The always-interesting Laputan Logic site has recently posted an illustrated account of the Amazing Talking Head that Joseph Faber exhibited in Philadelphia in 1845. If this sort of thing interests you (as it should!), you can find on the Haskins Labs web site a series of pages on the early history of talking machines, which shows diagrams and/or descriptions of Kratzenstein's vowel resonators (produced around 1770 at the Imperial Academy in St. Petersburg), Wheatstone's version of von Kempelen's 1791 talking machine, and Alexander and Melville Bell's human vocal tract model, inspired by Wheatstone's machine and built during their boyhood in early 19th-century Edinburgh.

This is part of a larger Haskins exhibit entitled Talking Heads, authored by Phil Rubin and Eric Vatikiotis-Bateson, which also covers the history of electronic speech synthesis, virtual vocal tracts, models of speech production, the McGurk effect (we linked to that one earlier), facial animation, avatars, and more! There is an enormous depth of information on this marvelous site.

Another excellent site about speech synthesis from 1770 to 1970 can be found here, created by Hartmut Traunmüller at Stockholm University. Hartmut's page includes photographs of von Kempelen's original speaking machine, now in the Deutsches Museum in Munich.
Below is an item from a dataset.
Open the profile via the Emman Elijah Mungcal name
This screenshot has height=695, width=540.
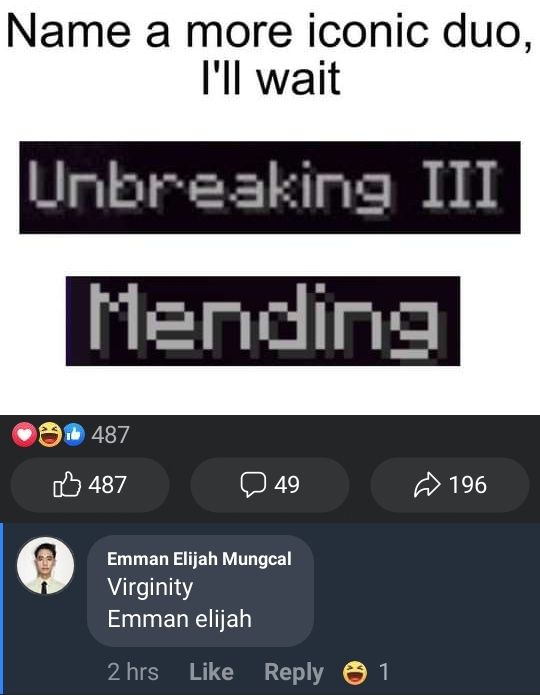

Wolfgang von Kempelen was also the creator of the Turk, a chess-playing automaton that prefigured the recent Chatnannies algorithm developed by Jim Wightman. The Turk was actually operated by a smallish human concealed inside its cabinet -- some 15 chess experts and masters apparently played this role over the course of some 70 years -- but things moved more slowly in those 18th-century pre-internet days, and so the Turk played exhibitions all across Europe for several years before first being exposed. 50 years later, it was still successfully touring the U.S., where its popularity is said to have inspired the formation of the first American chess club in Philadelphia in 1826.

Unlike the Turk, von Kempelen's speech synthesis machine was a work of engineering with no hidden tricks, but (perhaps for that reason) it did not earn its inventor or its subsequent owners as much fame or money. However, one can argue that it played a part in the invention of the telephone a century later.